> Problem
Your answer should be the exact lines of the data below from the one containing "Given: Click the Search" through the one containing "This screenshot has height=2576, width=451."; please include nothing else.

** Opening Dataset extract block **

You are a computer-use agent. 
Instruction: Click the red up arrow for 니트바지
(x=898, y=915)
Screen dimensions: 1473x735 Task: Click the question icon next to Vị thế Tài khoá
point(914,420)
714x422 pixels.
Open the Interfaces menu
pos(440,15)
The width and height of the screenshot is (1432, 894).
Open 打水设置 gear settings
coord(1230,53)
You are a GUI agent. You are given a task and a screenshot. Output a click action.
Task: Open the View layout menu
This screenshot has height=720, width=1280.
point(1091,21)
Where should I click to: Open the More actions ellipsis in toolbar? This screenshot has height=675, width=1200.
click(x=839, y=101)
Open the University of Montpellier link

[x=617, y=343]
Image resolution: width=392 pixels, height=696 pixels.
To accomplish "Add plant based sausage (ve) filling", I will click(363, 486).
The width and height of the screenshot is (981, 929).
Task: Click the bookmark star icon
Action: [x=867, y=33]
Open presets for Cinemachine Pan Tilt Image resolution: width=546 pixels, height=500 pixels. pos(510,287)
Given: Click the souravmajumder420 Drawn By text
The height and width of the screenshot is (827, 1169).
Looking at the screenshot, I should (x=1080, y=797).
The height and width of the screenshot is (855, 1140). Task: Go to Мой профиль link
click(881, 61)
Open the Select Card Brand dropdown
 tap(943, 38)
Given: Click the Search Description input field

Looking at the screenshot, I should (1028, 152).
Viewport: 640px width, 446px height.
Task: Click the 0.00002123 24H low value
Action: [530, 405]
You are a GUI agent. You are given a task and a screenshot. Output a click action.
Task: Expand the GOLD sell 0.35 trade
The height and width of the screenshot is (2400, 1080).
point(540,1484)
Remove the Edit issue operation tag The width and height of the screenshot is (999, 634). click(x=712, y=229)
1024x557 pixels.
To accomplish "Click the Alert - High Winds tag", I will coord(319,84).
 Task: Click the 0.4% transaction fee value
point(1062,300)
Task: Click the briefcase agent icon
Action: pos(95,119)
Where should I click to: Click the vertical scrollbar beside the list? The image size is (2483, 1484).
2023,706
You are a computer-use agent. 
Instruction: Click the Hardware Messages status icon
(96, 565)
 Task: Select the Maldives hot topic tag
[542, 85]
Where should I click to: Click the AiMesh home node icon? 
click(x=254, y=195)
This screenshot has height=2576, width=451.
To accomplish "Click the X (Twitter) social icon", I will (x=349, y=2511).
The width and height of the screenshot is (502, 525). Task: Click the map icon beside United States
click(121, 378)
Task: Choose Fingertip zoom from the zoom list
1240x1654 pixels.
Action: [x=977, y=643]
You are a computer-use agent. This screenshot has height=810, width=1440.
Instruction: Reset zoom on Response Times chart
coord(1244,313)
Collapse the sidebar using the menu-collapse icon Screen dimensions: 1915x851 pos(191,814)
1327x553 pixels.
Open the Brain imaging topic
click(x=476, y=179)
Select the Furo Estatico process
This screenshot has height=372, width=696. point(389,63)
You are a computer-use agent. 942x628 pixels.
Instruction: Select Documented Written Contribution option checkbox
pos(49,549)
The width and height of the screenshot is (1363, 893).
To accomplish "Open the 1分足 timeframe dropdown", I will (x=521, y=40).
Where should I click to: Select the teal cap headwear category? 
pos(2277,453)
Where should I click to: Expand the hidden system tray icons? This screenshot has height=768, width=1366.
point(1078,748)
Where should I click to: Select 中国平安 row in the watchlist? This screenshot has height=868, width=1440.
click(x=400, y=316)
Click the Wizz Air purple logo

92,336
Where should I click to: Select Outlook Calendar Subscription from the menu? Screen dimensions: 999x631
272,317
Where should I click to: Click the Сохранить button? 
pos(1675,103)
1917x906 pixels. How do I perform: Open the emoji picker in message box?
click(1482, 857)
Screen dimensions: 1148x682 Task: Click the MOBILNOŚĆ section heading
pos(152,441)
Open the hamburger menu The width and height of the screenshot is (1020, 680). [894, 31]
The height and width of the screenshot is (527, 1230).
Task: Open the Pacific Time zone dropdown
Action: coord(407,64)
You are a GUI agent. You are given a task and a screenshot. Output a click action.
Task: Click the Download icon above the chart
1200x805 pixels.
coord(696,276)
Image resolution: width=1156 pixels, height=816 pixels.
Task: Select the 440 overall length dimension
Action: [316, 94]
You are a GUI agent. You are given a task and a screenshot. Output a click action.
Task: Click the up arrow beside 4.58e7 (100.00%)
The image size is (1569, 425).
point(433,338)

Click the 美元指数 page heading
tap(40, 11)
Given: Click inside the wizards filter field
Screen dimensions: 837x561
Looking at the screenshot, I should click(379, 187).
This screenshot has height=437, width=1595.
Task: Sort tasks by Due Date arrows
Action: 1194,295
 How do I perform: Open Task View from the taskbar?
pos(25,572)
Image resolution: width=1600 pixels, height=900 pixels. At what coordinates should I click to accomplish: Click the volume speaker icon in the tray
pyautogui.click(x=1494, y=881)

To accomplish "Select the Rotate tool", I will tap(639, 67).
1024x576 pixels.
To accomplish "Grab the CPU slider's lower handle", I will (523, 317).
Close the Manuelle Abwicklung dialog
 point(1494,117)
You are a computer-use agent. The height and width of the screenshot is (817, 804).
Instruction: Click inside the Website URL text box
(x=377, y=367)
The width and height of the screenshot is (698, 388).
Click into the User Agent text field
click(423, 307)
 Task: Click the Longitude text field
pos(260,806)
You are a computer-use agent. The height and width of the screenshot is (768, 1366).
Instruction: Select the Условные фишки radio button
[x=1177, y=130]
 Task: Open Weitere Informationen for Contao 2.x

** Closing Dataset extract block **

> Answer below
Given: Click the Search Description input field

Looking at the screenshot, I should (1028, 152).
Viewport: 640px width, 446px height.
Task: Click the 0.00002123 24H low value
Action: [530, 405]
You are a GUI agent. You are given a task and a screenshot. Output a click action.
Task: Expand the GOLD sell 0.35 trade
The height and width of the screenshot is (2400, 1080).
point(540,1484)
Remove the Edit issue operation tag The width and height of the screenshot is (999, 634). click(x=712, y=229)
1024x557 pixels.
To accomplish "Click the Alert - High Winds tag", I will coord(319,84).
 Task: Click the 0.4% transaction fee value
point(1062,300)
Task: Click the briefcase agent icon
Action: pos(95,119)
Where should I click to: Click the vertical scrollbar beside the list? The image size is (2483, 1484).
2023,706
You are a computer-use agent. 
Instruction: Click the Hardware Messages status icon
(96, 565)
 Task: Select the Maldives hot topic tag
[542, 85]
Where should I click to: Click the AiMesh home node icon? 
click(x=254, y=195)
This screenshot has height=2576, width=451.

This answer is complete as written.